Epstein went on to recommend that the Treasury Department create a voluntary disclosure form for realized crypto gains, suggesting it would “fuck all the bad guys.” His communications suggest a growing concern about the regulatory fate of crypto years before the U.S. government established a clear stance.

Global Concerns and Hypotheticals

In a follow-up email to Bannon, Epstein used the hypothetical example of buying furniture with Bitcoin on Overstock, then one of the first major retailers to accept crypto, and realizing a taxable gain. He described “our crypto coin issues” as predominantly U.S.-based, relating to tax, regulation, and disclosure, though it remains unclear who “our” referred to beyond himself.
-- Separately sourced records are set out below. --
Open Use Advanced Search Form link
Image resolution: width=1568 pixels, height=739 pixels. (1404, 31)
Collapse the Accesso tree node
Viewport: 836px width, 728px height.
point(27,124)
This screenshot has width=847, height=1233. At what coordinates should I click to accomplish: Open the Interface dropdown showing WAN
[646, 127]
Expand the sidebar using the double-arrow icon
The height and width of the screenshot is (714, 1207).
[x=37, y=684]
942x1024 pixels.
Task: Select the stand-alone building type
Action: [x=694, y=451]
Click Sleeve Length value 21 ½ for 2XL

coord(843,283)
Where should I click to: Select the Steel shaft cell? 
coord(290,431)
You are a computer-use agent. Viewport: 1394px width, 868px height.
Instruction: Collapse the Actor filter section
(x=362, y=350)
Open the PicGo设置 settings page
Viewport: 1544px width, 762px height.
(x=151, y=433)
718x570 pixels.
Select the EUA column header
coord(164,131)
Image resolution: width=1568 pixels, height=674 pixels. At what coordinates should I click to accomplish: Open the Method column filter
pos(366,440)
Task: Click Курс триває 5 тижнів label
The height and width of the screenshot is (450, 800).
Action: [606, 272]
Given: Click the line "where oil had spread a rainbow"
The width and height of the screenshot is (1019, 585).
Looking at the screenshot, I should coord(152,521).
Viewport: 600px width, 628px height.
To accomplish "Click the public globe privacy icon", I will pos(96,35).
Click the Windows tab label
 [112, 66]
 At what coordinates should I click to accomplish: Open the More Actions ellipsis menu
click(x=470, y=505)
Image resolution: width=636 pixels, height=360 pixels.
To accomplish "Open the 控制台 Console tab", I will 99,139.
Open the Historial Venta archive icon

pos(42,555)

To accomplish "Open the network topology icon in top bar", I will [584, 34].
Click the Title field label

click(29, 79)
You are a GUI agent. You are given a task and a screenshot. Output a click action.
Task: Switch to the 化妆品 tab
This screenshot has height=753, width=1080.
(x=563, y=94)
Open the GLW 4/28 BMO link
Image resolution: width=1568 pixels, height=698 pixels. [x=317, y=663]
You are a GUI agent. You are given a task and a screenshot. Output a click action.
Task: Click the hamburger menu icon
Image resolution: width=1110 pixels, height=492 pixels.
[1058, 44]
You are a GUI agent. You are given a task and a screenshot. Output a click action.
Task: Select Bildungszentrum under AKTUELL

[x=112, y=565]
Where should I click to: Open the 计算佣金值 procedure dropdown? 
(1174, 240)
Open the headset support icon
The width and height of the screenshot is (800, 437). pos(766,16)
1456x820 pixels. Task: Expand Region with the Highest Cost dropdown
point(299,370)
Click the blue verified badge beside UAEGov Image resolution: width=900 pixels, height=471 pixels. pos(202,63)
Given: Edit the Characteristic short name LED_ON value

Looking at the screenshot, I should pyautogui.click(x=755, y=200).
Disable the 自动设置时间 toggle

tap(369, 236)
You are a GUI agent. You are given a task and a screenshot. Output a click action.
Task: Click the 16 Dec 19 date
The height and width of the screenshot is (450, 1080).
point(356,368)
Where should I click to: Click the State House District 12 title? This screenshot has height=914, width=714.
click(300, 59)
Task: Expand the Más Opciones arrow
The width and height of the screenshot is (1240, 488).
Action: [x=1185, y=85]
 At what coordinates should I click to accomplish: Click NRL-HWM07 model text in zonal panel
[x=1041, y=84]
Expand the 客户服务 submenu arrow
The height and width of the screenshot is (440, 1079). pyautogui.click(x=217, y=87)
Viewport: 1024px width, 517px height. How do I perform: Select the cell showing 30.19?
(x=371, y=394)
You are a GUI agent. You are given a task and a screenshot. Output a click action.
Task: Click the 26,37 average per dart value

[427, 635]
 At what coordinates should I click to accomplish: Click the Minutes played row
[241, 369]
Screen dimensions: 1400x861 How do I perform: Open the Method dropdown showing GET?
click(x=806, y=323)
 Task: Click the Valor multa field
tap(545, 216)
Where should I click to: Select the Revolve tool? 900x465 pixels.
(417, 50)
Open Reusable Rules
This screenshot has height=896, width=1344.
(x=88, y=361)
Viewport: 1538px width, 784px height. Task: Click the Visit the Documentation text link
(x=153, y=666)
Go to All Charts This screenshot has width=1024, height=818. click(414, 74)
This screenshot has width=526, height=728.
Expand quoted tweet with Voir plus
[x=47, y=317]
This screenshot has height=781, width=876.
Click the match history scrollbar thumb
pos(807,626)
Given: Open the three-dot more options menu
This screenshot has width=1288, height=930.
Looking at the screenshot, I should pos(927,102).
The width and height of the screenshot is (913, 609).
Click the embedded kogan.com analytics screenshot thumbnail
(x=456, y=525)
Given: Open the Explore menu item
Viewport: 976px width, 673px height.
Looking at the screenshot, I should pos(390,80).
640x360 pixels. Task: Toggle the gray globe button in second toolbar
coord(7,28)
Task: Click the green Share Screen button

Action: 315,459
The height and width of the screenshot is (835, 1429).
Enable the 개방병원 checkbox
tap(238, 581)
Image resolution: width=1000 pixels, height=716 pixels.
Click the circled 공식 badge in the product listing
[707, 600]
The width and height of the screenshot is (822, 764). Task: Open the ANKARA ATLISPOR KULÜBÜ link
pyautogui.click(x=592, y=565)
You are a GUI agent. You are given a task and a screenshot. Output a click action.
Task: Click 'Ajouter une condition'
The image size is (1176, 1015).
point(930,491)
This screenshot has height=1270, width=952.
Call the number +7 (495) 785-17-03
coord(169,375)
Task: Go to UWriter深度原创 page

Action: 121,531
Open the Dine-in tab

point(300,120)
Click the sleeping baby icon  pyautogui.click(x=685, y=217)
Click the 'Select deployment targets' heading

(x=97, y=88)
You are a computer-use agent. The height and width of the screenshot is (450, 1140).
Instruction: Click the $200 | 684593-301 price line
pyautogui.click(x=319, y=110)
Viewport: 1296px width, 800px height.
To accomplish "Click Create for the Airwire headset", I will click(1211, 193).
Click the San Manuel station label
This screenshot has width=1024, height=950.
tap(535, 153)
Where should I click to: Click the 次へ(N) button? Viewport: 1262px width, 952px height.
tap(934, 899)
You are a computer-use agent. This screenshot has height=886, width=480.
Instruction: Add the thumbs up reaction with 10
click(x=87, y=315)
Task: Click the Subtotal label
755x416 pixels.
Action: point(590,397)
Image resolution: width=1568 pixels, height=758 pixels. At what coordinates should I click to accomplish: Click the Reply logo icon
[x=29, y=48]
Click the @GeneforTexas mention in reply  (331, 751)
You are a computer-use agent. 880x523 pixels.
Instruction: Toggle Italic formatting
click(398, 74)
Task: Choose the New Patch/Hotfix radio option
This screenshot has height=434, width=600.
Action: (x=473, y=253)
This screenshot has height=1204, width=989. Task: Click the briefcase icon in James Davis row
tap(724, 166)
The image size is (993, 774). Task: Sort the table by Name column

Epstein also warned of broader international implications, stating, “World wide, a whole different bag. Some bad shit. Very bad.” This suggests his concerns extended beyond domestic policy to the global landscape of digital assets.

Meetings and Public Statements

Epstein’s interest in Bitcoin was widely known, and other emails released by Congress indicate he met with cryptocurrency entrepreneur Brock Pierce, co-founder of stablecoin giant Tether, and former U.S. Treasury Secretary Larry Summers at his Manhattan townhouse sometime before March 2015 to discuss Bitcoin. This meeting was reportedly going to be featured in an unpublished 2015 New York Magazine article.

In a September 2018 text, Epstein advised an associate that “crypto needs to be thought of [as] similar to the internet” and required international agreements and “coordinated understandings.” He warned that without such measures, it would be a “Ponzi scheme outside of the law.”

Criticism of Libra

In June 2019, less than two weeks before his arrest on sex trafficking charges, Epstein launched a tirade against Facebook’s failed stablecoin project, Libra. He argued emphatically in an iMessage to an associate that “Libra is not a currency!! It is money… not the same,” and claimed it “could take down [the] financial system” if in the “wrong hands.”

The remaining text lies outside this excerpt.